Feminist Wonder

In the last week I have been working on a chapter, “Feminism is Sensational,” the opening chapter of Living a Feminist Life. It is an extension, elaboration of a blog post that shared the same title. And I have been thinking more about feminist hurt: how the histories that leave us fragile are often the histories that bring us to feminism.

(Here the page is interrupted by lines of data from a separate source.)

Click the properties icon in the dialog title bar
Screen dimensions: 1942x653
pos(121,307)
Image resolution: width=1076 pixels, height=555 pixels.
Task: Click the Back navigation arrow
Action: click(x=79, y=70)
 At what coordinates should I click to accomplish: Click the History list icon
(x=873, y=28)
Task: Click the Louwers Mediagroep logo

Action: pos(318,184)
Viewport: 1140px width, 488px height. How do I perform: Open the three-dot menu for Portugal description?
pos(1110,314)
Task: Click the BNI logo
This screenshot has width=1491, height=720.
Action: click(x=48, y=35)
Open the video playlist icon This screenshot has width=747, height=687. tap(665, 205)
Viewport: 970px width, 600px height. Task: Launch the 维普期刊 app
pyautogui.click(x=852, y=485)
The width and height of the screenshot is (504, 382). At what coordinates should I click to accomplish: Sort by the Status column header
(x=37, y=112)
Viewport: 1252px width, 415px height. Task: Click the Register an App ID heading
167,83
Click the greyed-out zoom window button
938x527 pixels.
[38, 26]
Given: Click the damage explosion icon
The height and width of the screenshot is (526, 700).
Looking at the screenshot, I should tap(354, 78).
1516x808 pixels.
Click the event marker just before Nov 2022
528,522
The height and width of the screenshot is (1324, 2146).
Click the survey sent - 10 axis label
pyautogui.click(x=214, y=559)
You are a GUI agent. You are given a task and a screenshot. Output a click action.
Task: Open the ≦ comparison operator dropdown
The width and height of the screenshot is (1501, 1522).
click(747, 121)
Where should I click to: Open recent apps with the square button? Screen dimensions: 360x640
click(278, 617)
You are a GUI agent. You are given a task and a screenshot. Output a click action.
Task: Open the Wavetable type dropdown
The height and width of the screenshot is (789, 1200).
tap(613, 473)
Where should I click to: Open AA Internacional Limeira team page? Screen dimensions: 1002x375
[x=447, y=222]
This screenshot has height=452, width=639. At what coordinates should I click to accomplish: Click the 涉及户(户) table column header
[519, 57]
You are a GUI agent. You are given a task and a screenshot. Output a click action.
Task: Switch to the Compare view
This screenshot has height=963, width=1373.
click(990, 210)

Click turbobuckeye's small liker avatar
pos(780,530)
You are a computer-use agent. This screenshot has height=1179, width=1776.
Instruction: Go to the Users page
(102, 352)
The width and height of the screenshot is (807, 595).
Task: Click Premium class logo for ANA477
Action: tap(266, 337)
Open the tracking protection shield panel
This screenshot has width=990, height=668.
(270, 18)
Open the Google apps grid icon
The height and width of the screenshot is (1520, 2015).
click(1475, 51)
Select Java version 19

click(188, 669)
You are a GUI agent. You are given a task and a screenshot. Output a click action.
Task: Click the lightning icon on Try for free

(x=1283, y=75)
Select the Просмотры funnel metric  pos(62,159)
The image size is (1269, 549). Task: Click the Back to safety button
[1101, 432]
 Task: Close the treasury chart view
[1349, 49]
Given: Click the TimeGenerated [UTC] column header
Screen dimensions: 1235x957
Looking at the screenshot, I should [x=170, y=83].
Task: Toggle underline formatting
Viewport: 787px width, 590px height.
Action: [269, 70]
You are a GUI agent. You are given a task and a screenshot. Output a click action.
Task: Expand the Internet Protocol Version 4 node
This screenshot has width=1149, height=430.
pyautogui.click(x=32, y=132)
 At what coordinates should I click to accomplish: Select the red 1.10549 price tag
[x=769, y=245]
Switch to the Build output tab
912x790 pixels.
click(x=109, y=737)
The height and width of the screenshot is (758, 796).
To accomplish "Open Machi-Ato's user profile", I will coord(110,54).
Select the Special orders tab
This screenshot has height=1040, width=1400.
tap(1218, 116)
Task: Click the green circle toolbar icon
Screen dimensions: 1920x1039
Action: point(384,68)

As I have been working on this chapter, though, I have realised: whilst feminism can hurt, whilst feminism can make us even more aware of what hurts, this does not account for, or fully account for, how I feel about feminism. When I think about feminism, I also feel hopeful, often despite the enormity of what we come up against, those walls, those hardenings of history. My chapter, “Feminism is Sensational,” has thus become something more like an existential account of becoming a feminist. I am interested in how consciousness of gender (say, as a way of directing human traffic) can be a world consciousness that can leave us shattered. But shattering is also what enables us to become alive to possibility. Becoming feminist can inject life into a world by allowing you to recognise not only that things acquire shape over time, but that this shape is not necessary or inevitable; that possibilities are not always lost, even when we have given them up.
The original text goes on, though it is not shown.